● **What you need to do**:
Give these entries again with every "computer-use agent" changed to "screen assistant", leaving all else the same.

● **Listing**:

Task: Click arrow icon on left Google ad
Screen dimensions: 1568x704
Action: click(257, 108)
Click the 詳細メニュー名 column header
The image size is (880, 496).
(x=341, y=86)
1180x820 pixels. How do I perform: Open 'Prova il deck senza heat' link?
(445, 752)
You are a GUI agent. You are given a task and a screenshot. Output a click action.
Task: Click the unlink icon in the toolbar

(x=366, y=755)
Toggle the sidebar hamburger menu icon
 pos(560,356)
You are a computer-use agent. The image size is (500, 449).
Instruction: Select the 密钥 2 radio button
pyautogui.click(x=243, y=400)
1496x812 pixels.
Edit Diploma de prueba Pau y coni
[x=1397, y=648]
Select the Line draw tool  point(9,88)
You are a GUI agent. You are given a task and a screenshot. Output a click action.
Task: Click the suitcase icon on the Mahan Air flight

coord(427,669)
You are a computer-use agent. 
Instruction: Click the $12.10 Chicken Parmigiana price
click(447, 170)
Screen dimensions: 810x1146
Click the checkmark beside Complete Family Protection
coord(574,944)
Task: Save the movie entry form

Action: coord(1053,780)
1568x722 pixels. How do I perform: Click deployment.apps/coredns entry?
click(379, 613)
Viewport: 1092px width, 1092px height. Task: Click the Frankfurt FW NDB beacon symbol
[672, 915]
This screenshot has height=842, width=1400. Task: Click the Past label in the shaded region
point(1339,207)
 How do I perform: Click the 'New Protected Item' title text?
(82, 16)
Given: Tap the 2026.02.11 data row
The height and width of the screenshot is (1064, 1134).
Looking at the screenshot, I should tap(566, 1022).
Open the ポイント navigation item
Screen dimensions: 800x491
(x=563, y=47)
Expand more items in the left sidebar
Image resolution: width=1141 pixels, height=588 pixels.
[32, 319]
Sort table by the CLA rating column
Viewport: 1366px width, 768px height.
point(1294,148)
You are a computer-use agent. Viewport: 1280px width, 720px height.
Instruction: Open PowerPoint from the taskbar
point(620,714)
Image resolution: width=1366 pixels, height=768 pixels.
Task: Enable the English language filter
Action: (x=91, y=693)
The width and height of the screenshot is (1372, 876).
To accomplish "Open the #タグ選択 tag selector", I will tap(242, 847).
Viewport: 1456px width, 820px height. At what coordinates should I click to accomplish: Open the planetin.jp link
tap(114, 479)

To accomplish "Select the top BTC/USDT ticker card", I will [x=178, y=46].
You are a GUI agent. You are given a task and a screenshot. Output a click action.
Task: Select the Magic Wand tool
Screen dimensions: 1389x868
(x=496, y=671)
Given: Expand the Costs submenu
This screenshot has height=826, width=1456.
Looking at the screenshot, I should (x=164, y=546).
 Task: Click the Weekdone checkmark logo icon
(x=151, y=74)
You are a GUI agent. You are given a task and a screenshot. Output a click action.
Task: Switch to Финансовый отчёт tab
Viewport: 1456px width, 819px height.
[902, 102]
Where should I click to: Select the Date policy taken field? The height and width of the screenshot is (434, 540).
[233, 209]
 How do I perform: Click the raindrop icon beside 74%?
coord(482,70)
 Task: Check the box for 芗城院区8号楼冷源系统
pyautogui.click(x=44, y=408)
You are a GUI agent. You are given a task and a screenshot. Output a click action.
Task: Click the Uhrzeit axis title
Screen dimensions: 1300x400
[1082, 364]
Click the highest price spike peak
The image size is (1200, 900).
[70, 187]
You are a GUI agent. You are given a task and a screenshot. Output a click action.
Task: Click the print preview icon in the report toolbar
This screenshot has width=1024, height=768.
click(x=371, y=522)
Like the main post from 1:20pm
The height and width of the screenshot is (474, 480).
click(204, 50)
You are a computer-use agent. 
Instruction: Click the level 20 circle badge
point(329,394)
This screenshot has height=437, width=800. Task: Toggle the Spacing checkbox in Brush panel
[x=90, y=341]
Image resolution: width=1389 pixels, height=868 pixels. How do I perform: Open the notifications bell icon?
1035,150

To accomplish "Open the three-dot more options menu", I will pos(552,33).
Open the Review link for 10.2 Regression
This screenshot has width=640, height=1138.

● **Result of this exercise**:
Task: Click arrow icon on left Google ad
Screen dimensions: 1568x704
Action: click(257, 108)
Click the 詳細メニュー名 column header
The image size is (880, 496).
(x=341, y=86)
1180x820 pixels. How do I perform: Open 'Prova il deck senza heat' link?
(445, 752)
You are a GUI agent. You are given a task and a screenshot. Output a click action.
Task: Click the unlink icon in the toolbar

(x=366, y=755)
Toggle the sidebar hamburger menu icon
 pos(560,356)
You are a screen assistant. The image size is (500, 449).
Instruction: Select the 密钥 2 radio button
pyautogui.click(x=243, y=400)
1496x812 pixels.
Edit Diploma de prueba Pau y coni
[x=1397, y=648]
Select the Line draw tool  point(9,88)
You are a GUI agent. You are given a task and a screenshot. Output a click action.
Task: Click the suitcase icon on the Mahan Air flight

coord(427,669)
You are a screen assistant. 
Instruction: Click the $12.10 Chicken Parmigiana price
click(447, 170)
Screen dimensions: 810x1146
Click the checkmark beside Complete Family Protection
coord(574,944)
Task: Save the movie entry form

Action: coord(1053,780)
1568x722 pixels. How do I perform: Click deployment.apps/coredns entry?
click(379, 613)
Viewport: 1092px width, 1092px height. Task: Click the Frankfurt FW NDB beacon symbol
[672, 915]
This screenshot has height=842, width=1400. Task: Click the Past label in the shaded region
point(1339,207)
 How do I perform: Click the 'New Protected Item' title text?
(82, 16)
Given: Tap the 2026.02.11 data row
The height and width of the screenshot is (1064, 1134).
Looking at the screenshot, I should tap(566, 1022).
Open the ポイント navigation item
Screen dimensions: 800x491
(x=563, y=47)
Expand more items in the left sidebar
Image resolution: width=1141 pixels, height=588 pixels.
[32, 319]
Sort table by the CLA rating column
Viewport: 1366px width, 768px height.
point(1294,148)
You are a screen assistant. Viewport: 1280px width, 720px height.
Instruction: Open PowerPoint from the taskbar
point(620,714)
Image resolution: width=1366 pixels, height=768 pixels.
Task: Enable the English language filter
Action: (x=91, y=693)
The width and height of the screenshot is (1372, 876).
To accomplish "Open the #タグ選択 tag selector", I will tap(242, 847).
Viewport: 1456px width, 820px height. At what coordinates should I click to accomplish: Open the planetin.jp link
tap(114, 479)

To accomplish "Select the top BTC/USDT ticker card", I will [x=178, y=46].
You are a GUI agent. You are given a task and a screenshot. Output a click action.
Task: Select the Magic Wand tool
Screen dimensions: 1389x868
(x=496, y=671)
Given: Expand the Costs submenu
This screenshot has height=826, width=1456.
Looking at the screenshot, I should (x=164, y=546).
 Task: Click the Weekdone checkmark logo icon
(x=151, y=74)
You are a GUI agent. You are given a task and a screenshot. Output a click action.
Task: Switch to Финансовый отчёт tab
Viewport: 1456px width, 819px height.
[902, 102]
Where should I click to: Select the Date policy taken field? The height and width of the screenshot is (434, 540).
[233, 209]
 How do I perform: Click the raindrop icon beside 74%?
coord(482,70)
 Task: Check the box for 芗城院区8号楼冷源系统
pyautogui.click(x=44, y=408)
You are a GUI agent. You are given a task and a screenshot. Output a click action.
Task: Click the Uhrzeit axis title
Screen dimensions: 1300x400
[1082, 364]
Click the highest price spike peak
The image size is (1200, 900).
[70, 187]
You are a GUI agent. You are given a task and a screenshot. Output a click action.
Task: Click the print preview icon in the report toolbar
This screenshot has width=1024, height=768.
click(x=371, y=522)
Like the main post from 1:20pm
The height and width of the screenshot is (474, 480).
click(204, 50)
You are a screen assistant. 
Instruction: Click the level 20 circle badge
point(329,394)
This screenshot has height=437, width=800. Task: Toggle the Spacing checkbox in Brush panel
[x=90, y=341]
Image resolution: width=1389 pixels, height=868 pixels. How do I perform: Open the notifications bell icon?
1035,150

To accomplish "Open the three-dot more options menu", I will pos(552,33).
Open the Review link for 10.2 Regression
This screenshot has width=640, height=1138.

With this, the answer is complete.